Compliance & Governance
LakeLogic bakes governance directly into the data contract layer. Every data product carries its own compliance metadata and reliability promises — ensuring your data is both legally sound and operationally reliable.
1. Compliance in a Data Mesh (Inheritance)
Compliance frameworks apply at different granularities. Forcing everything to the table level is repetitive; forcing everything to the domain level misses system-specific nuances.
LakeLogic solves this with inheritance with overrides using a deep merge strategy:
Resolution order: _domain.yaml → _system.yaml → contract.yaml (most specific wins)
If a contract overrides a single field (e.g. consent_type), it still inherits every other domain/system-level setting automatically — no copy-pasting required.
What Belongs Where
| Level | File | Purpose | Examples |
|---|---|---|---|
| Domain | _domain.yaml |
Compliance floor for the entire domain | GDPR applicability, DPO contact, default retention, legal basis, shared processors |
| System | _system.yaml |
System-specific overrides | Data residency region, system-local retention period, HIPAA applicability |
| Contract | contract.yaml |
Dataset-specific declarations | Consent type, DPIA status, special category data, AI risk tier, purpose of processing |
Inheritance Matrix
| Framework Aspect | Domain Floor | System Override | Table Specifics |
|---|---|---|---|
| GDPR (Applicability) | ✅ | ✅ | ✅ |
legal_basis & retention |
✅ | ✅ | — |
shared_with (Processors) |
✅ | ✅ | — |
data_residency |
— | ✅ | — |
dpia_required |
— | — | ✅ |
special_category_data |
— | — | ✅ |
automated_decision_making |
— | — | ✅ |
EU AI Act (risk_tier) |
— | — | ✅ |
HIPAA (phi_present) |
— | ✅ | ✅ |
SOX (icfr_relevant) |
✅ | — | ✅ |
| CCPA / LGPD / PIPEDA | ✅ | ✅ | — |
Example: Inheritance Across Levels
Below is a practical example showing how a single GDPR policy cascades from a domain default down to a specific contract.
Domain Level (_domain.yaml)
Sets the compliance floor — every system and table in this domain inherits these defaults.

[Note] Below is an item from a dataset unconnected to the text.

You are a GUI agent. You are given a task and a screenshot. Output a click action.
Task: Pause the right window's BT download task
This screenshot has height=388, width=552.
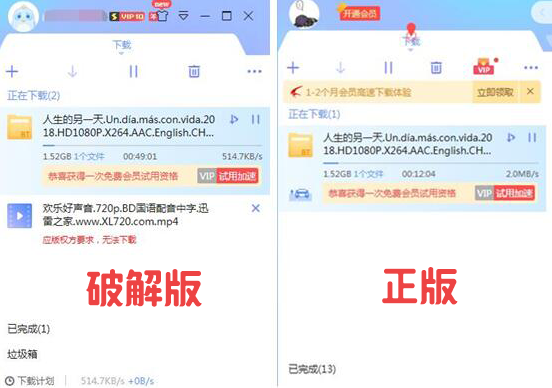[x=532, y=138]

# _domain.yaml — "Marketing handles EU customers, GDPR applies to ALL datasets"
compliance:
gdpr:
applicable: true
legal_basis: "legitimate_interest"
dpo_contact: "dpo@company.com"
jurisdiction: "EU/EEA"
shared_with:
- name: "Klaviyo Inc."
role: "processor"
country: "US"
agreement: "DPA"
mechanism: "SCCs"
default_retention: "P24M" # ISO 8601 duration
System Level (_system.yaml)
Overrides or extends defaults for Google Analytics specifically.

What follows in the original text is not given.